On trouve très tôt des images du Panier qui a des caractéristiques de quartier mais qui est très intégré au centre-ville. Chez Carpita, on trouve des images de quartiers populaires mais qui ne sont pas nommés, ni identifiables. Il faudra attendre les années 70 et 80 pour avoir des images des quartiers périphériques avec Allio et Guédiguian. Ce n’est pas un hasard d’ailleurs. Nous avons là trois cinéastes très militants avec une approche sociale, politique même. Mais si on associe beaucoup Guediguian à l’Estaque à cause du succès de Marius et Jeannette, en réalité, il va partout dans la ville. Il raconte qu’ils passent des heures à traverser les quartiers avec son chef opérateur pour repérer les lieux qu’il va intégrer à ses films. Il pose sa caméra partout, au Plan d’Aou à la résidence Bel Horizon, à Bougainville… De fait, il y a très peu de films en quartier fermé, à part peut-être Chouf, le dernier film de la trilogie de Karim Dridi. Mais, dans les deux précédents, Bye-Bye au Panier et Khamsa à Ruisseau-Mirabeau, il y a à chaque fois, une échappée vers ailleurs dans la ville.
Mais y a-t-il à Marseille une voix des quartiers qui s’exprime au cinéma ? Je pense notamment à Comme un aimant (2000) de Kamel Saleh et Akhenaton…
Je n’ai pas vu ce film. Sans doute parce que j’ai regardé la cinématographie marseillaise depuis un point de vue national. Ce film a eu un retentissement plus local.
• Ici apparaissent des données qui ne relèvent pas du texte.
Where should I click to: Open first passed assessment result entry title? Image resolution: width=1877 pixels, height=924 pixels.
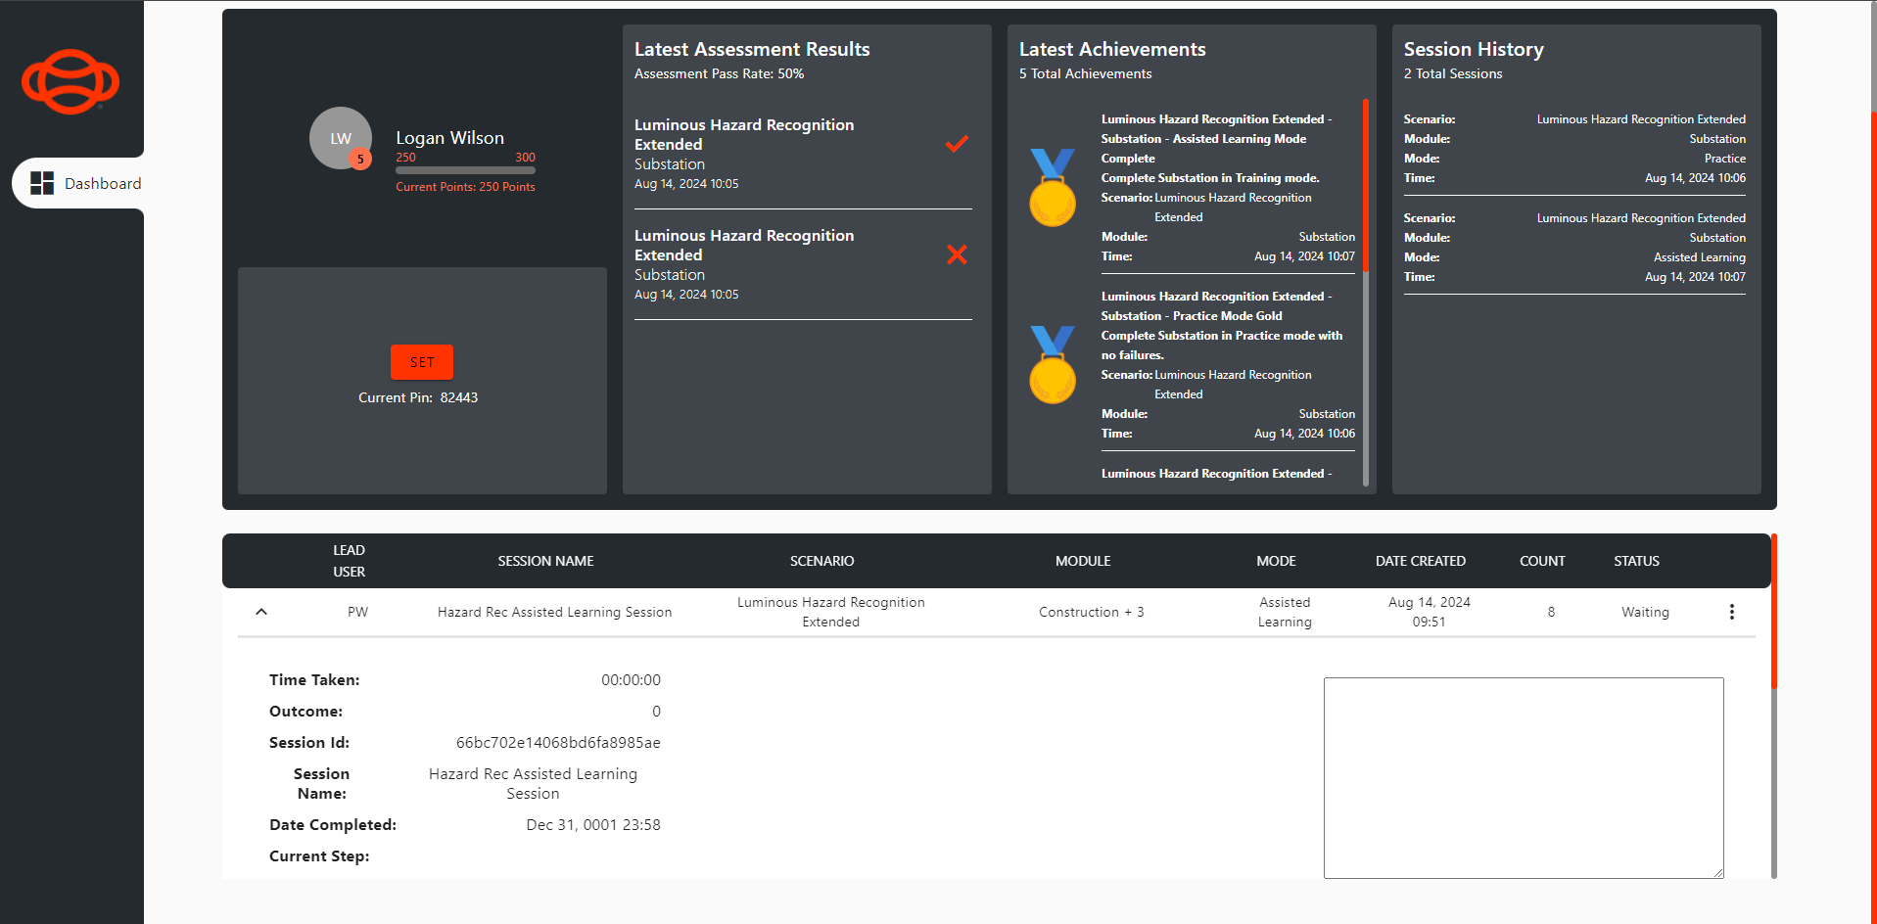(x=743, y=134)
Mais pour répondre à votre question, ce n’est pas vraiment le cas mis à part les films de Bania Medjbar, pour l’essentiel des courts-métrages. Mais c’est tout. Ce sont des cinéastes de l’extérieur qui porte cette parole des quartiers. C’est le cas de La République Marseille de Denis Gheerbrant qui parle de la lutte des habitants de la rue de la République contre la promotion immobilière. Ou plus loin 1, 2, 3 Soleil où Bertrand Blier filme La Castellane d’une manière totalement différente, avec une fantaisie, une liberté de ton que l’on ne trouve plus aujourd’hui… Enfin, on a avec Dridi, une plongée inédite dans trois quartiers avec la particularité qu’il a travaillé sur le long terme avec des comédiens amateurs dans une approche militante.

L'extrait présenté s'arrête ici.